▸ **Requirement a**
In the rows, swap "screenshot" for "image" and give back the lines that begin at the one containing "Screen dimensions: 1360x591" and stop after the one containing "click(x=649, y=305)", leaving everything else unchanged.

▸ **Document**
Wed	10:00	Topic	J. Hrivnac: Graphics
References	Slides: HTML, PS, Applix Presents
Summary	More details in graphics meeting on Thursday afternoon Abstract scenes: categorised into EventDisplay, Histogram, and Misc, partly coupled to application directly, partly by intermediate storage Domain specific graphics, graphics control (SceneList, ObjectBrowser) Event displays: Atlantis: installed, new menu, XML files, port to NT will be difficult. Wired: will be installed soon. AVRML: done. AtlVis (application of HepVis and OpenInventor): not started. Aravis: new design under review, new code being prepared Histograms: AHisto/LHC++: works, more progress depending on LHC++. Root: Proof of existence, but requires design compromises on our side. HippoDraw, JAS: will be looked at Miscellaneous: XML: basic implementation exists, being improved, library being written. AsciiText: done. JavaScene: prepared, but not currently maintained Data: ID: done, need improvement; no clusters, tracks etc. yet. Simulation: done, need improvement; Muon: will be done; LAr: no manpower. Reconstruction: objects not yet defined, will be done. MagneticField: to be done. Trigger simulation: being worked on Control: SceneList: done and available. ObjectBrowser awaiting availability of manpower Technical support: Implementation guidelines document, CreatePlottableModel script, DependencyGrapher Applications: Atlantis, Wired waiting for useful data including well defined objects of reconstructed entities. GraphicsFromEvent (use any event on any Zebra tape) available Should there be an abstract 3D scene? Should there be an abstract histogram? Rather go for self-similar structure. Design under work, to be reviewed (or walked through) soon Reverse operation, (G)UI: new ideas, need more discussion Concept of level of detail for AbstractScenes introduced as well as UnavailableScenes; available for AVRML, AHisto (at compile time now, later at run time) Not happy with some names (AbstractScene, Plottable, PlottableModel, PlottableRep)

▸ **Requirement b**
Pull out the graphics meeting notes above and write them out in full, word for word.

(Stored items from a collection)
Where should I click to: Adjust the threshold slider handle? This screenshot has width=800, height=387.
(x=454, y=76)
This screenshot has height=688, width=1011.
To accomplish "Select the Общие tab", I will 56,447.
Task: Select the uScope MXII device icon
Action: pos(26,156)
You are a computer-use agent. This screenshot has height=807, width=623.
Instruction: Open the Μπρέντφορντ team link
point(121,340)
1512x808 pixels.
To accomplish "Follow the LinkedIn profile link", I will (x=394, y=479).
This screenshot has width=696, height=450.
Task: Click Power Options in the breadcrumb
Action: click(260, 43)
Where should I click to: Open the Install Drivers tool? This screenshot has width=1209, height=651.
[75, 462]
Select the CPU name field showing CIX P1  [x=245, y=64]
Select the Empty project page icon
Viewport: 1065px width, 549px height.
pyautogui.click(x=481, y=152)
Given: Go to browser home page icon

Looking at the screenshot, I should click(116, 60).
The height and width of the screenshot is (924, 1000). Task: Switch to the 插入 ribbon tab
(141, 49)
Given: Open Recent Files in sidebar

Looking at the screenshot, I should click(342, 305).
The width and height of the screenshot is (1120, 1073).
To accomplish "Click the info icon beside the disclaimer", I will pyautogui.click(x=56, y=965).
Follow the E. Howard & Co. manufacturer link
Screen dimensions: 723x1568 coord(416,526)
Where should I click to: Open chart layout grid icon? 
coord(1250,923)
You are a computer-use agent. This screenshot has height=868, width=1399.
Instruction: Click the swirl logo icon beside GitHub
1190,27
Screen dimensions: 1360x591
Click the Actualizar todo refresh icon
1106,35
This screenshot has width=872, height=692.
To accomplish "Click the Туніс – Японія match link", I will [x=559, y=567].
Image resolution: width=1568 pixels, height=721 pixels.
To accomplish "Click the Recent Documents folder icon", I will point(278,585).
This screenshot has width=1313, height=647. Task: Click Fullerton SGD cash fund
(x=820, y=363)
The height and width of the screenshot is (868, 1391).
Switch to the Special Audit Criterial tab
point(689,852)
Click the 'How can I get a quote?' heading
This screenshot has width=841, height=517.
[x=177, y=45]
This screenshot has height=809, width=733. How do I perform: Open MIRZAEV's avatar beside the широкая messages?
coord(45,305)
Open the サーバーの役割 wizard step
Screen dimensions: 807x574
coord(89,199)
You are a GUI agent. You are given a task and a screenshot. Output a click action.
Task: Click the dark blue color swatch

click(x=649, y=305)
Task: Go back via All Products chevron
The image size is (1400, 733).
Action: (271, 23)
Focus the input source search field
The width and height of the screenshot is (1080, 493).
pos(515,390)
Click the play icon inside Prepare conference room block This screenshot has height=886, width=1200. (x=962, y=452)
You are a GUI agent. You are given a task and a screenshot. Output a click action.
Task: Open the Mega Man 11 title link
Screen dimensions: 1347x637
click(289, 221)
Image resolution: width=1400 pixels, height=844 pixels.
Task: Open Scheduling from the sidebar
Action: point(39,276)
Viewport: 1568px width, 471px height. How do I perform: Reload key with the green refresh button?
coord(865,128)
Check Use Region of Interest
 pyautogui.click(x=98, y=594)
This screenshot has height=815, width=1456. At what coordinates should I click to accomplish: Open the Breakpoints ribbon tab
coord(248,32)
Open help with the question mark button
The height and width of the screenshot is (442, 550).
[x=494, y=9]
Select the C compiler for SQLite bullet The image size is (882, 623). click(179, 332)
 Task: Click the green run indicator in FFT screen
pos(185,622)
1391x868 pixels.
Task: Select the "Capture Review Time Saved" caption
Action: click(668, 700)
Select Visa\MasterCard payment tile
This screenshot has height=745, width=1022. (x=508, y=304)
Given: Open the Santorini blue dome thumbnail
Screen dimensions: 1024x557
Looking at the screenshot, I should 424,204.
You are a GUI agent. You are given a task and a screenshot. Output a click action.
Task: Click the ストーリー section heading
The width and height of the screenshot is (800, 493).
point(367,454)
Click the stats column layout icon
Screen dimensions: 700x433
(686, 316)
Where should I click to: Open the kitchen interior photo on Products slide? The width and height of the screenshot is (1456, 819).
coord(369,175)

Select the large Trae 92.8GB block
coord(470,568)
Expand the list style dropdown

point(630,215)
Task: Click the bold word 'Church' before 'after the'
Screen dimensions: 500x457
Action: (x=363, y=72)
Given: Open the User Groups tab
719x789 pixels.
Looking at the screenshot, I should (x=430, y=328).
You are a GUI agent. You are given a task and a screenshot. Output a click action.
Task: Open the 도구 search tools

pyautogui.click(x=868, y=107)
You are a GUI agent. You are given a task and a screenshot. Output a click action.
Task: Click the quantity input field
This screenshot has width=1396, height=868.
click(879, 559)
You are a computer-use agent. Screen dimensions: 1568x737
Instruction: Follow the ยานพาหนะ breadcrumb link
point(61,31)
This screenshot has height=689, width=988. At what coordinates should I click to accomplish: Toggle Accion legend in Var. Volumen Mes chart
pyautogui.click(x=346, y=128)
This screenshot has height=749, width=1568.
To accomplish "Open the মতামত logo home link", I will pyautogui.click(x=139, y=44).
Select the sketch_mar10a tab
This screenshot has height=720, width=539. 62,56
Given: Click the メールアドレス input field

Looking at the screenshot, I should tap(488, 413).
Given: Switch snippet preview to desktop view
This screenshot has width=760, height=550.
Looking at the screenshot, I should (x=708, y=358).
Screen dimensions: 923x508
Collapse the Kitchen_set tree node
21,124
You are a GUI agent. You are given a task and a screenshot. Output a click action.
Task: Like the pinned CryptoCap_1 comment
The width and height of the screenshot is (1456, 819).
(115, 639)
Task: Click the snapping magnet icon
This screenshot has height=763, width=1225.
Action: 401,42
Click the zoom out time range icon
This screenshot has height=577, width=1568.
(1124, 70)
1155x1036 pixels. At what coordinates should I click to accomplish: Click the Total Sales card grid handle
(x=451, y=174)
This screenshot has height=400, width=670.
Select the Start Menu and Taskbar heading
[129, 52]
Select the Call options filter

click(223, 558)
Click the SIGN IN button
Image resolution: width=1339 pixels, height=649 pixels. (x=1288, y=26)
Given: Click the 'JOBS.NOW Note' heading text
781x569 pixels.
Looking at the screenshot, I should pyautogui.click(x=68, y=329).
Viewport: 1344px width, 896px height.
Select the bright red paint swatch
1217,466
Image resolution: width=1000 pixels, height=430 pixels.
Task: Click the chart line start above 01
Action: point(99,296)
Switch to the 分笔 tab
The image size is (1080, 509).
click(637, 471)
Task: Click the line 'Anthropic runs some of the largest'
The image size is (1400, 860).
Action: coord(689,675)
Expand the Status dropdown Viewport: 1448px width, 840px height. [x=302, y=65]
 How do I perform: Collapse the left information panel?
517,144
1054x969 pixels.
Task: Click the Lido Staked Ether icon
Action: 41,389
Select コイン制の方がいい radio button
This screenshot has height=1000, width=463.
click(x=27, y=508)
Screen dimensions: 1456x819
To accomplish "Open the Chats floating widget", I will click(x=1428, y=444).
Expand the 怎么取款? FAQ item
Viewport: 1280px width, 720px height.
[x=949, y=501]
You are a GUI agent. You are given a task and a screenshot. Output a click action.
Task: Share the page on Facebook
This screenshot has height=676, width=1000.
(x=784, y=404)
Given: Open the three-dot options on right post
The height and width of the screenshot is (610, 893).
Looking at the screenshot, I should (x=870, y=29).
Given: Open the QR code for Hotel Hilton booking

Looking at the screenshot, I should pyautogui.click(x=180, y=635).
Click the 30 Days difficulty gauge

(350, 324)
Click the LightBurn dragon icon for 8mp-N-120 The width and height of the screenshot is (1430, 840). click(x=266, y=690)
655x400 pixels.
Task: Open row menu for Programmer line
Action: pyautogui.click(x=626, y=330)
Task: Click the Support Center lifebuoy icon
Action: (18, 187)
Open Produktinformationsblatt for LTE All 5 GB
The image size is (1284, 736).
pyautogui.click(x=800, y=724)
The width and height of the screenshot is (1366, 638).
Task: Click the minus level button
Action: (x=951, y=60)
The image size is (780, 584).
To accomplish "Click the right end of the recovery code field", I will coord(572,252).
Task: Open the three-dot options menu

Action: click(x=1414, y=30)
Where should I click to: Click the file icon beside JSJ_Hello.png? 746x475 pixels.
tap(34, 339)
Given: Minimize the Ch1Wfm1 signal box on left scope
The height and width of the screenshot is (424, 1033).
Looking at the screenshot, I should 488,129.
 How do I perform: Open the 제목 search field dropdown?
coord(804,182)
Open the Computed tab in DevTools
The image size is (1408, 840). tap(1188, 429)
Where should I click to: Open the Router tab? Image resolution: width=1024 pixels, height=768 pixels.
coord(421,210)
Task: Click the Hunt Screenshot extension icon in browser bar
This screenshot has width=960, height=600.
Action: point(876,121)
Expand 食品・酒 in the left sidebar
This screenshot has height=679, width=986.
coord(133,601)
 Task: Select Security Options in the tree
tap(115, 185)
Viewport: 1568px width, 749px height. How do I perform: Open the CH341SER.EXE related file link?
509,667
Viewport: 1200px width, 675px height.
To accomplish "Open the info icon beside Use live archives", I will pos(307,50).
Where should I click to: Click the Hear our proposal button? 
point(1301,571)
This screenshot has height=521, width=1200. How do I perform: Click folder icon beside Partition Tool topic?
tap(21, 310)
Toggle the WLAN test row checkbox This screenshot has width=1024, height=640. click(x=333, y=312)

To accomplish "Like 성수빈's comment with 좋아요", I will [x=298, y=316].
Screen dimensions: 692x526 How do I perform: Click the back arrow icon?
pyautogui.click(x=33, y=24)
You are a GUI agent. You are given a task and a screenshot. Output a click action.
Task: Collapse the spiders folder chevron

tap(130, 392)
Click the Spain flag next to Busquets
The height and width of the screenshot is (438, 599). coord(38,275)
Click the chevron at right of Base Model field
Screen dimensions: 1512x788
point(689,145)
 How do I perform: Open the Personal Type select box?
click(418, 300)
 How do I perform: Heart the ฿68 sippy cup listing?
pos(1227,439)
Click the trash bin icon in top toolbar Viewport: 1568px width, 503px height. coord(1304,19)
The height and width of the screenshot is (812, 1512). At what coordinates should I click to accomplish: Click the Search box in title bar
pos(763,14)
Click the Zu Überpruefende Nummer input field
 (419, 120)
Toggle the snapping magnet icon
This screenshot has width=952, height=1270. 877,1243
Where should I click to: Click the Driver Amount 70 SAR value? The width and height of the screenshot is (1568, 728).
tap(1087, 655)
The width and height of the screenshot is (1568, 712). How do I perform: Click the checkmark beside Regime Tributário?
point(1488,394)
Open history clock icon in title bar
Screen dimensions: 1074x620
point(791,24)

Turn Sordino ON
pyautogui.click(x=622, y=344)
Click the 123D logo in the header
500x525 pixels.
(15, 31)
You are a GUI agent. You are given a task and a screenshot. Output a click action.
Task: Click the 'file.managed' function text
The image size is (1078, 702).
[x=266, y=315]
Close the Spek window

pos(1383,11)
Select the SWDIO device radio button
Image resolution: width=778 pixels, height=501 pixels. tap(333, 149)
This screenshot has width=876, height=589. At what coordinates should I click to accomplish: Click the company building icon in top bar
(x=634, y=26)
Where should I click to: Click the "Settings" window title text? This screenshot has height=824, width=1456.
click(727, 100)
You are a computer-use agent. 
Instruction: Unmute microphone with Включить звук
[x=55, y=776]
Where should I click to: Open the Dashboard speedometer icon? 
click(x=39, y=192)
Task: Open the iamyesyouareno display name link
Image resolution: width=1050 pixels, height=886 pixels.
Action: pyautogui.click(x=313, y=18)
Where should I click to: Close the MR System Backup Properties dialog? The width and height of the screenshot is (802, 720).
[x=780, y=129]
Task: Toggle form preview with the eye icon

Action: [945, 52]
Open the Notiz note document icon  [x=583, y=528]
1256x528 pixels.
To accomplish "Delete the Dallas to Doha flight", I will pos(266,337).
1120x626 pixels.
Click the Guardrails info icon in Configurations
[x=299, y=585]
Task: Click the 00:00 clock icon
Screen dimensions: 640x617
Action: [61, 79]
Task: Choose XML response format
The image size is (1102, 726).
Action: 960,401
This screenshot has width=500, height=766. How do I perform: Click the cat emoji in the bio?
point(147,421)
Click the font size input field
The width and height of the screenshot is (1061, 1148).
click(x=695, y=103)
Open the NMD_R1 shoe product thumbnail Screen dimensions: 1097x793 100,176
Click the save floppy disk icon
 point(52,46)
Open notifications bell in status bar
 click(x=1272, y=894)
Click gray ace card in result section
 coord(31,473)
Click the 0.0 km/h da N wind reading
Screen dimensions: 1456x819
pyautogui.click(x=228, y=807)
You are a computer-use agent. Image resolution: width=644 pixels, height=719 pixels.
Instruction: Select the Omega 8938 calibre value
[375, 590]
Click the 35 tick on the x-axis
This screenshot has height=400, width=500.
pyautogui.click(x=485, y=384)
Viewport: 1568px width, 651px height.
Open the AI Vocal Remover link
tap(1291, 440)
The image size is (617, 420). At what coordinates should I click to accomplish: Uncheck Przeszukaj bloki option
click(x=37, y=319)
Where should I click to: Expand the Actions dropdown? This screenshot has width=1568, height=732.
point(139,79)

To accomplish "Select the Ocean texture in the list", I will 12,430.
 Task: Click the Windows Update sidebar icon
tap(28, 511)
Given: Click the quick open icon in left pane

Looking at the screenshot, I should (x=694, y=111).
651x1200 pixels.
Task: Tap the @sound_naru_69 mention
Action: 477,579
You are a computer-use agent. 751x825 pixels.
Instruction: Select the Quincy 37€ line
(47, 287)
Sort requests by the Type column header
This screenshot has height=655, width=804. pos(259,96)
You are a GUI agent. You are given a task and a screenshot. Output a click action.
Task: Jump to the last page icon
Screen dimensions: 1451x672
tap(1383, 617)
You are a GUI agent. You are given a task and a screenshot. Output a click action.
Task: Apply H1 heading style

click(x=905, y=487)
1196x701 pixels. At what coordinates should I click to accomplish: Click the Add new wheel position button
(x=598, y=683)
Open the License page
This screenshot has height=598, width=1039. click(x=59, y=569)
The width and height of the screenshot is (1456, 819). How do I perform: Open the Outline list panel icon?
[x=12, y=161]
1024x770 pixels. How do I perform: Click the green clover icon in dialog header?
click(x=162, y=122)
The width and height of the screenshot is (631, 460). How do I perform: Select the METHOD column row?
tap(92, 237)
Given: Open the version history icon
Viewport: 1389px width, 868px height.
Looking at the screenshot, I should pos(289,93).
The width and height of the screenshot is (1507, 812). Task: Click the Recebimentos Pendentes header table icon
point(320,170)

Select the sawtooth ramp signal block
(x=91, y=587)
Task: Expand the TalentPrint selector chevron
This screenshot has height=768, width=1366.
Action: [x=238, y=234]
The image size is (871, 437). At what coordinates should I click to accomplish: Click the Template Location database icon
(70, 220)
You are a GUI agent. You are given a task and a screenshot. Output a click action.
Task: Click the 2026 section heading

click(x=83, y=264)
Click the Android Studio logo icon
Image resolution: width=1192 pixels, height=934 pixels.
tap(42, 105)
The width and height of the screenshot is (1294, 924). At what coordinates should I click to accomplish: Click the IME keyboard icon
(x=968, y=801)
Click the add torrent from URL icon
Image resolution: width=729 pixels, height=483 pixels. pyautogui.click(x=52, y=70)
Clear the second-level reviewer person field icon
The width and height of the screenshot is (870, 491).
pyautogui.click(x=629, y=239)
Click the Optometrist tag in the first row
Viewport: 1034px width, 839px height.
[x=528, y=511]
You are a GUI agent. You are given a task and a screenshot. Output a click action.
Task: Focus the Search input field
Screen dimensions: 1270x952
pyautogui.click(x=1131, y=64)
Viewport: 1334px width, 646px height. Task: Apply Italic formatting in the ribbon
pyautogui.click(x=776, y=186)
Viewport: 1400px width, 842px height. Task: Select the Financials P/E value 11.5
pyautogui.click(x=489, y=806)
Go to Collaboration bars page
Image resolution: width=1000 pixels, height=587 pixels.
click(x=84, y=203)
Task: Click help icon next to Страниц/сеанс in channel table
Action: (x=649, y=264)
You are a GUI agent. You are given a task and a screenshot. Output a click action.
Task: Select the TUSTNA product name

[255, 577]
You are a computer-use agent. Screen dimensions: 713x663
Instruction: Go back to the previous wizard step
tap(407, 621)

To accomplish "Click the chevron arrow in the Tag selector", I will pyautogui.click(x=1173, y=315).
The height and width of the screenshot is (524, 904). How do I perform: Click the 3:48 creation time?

▸ **Exercise response a**
Screen dimensions: 1360x591
Click the Actualizar todo refresh icon
1106,35
This image has width=872, height=692.
To accomplish "Click the Туніс – Японія match link", I will [x=559, y=567].
Image resolution: width=1568 pixels, height=721 pixels.
To accomplish "Click the Recent Documents folder icon", I will point(278,585).
This image has width=1313, height=647. Task: Click Fullerton SGD cash fund
(x=820, y=363)
The height and width of the image is (868, 1391).
Switch to the Special Audit Criterial tab
point(689,852)
Click the 'How can I get a quote?' heading
This image has width=841, height=517.
[x=177, y=45]
This image has height=809, width=733. How do I perform: Open MIRZAEV's avatar beside the широкая messages?
coord(45,305)
Open the サーバーの役割 wizard step
Screen dimensions: 807x574
coord(89,199)
You are a GUI agent. You are given a task and a image. Output a click action.
Task: Click the dark blue color swatch

click(x=649, y=305)

▸ **Exercise response b**
Wed	10:00	Topic	J. Hrivnac: Graphics
References	Slides: HTML, PS, Applix Presents
Summary	More details in graphics meeting on Thursday afternoon Abstract scenes: categorised into EventDisplay, Histogram, and Misc, partly coupled to application directly, partly by intermediate storage Domain specific graphics, graphics control (SceneList, ObjectBrowser) Event displays: Atlantis: installed, new menu, XML files, port to NT will be difficult. Wired: will be installed soon. AVRML: done. AtlVis (application of HepVis and OpenInventor): not started. Aravis: new design under review, new code being prepared Histograms: AHisto/LHC++: works, more progress depending on LHC++. Root: Proof of existence, but requires design compromises on our side. HippoDraw, JAS: will be looked at Miscellaneous: XML: basic implementation exists, being improved, library being written. AsciiText: done. JavaScene: prepared, but not currently maintained Data: ID: done, need improvement; no clusters, tracks etc. yet. Simulation: done, need improvement; Muon: will be done; LAr: no manpower. Reconstruction: objects not yet defined, will be done. MagneticField: to be done. Trigger simulation: being worked on Control: SceneList: done and available. ObjectBrowser awaiting availability of manpower Technical support: Implementation guidelines document, CreatePlottableModel script, DependencyGrapher Applications: Atlantis, Wired waiting for useful data including well defined objects of reconstructed entities. GraphicsFromEvent (use any event on any Zebra tape) available Should there be an abstract 3D scene? Should there be an abstract histogram? Rather go for self-similar structure. Design under work, to be reviewed (or walked through) soon Reverse operation, (G)UI: new ideas, need more discussion Concept of level of detail for AbstractScenes introduced as well as UnavailableScenes; available for AVRML, AHisto (at compile time now, later at run time) Not happy with some names (AbstractScene, Plottable, PlottableModel, PlottableRep)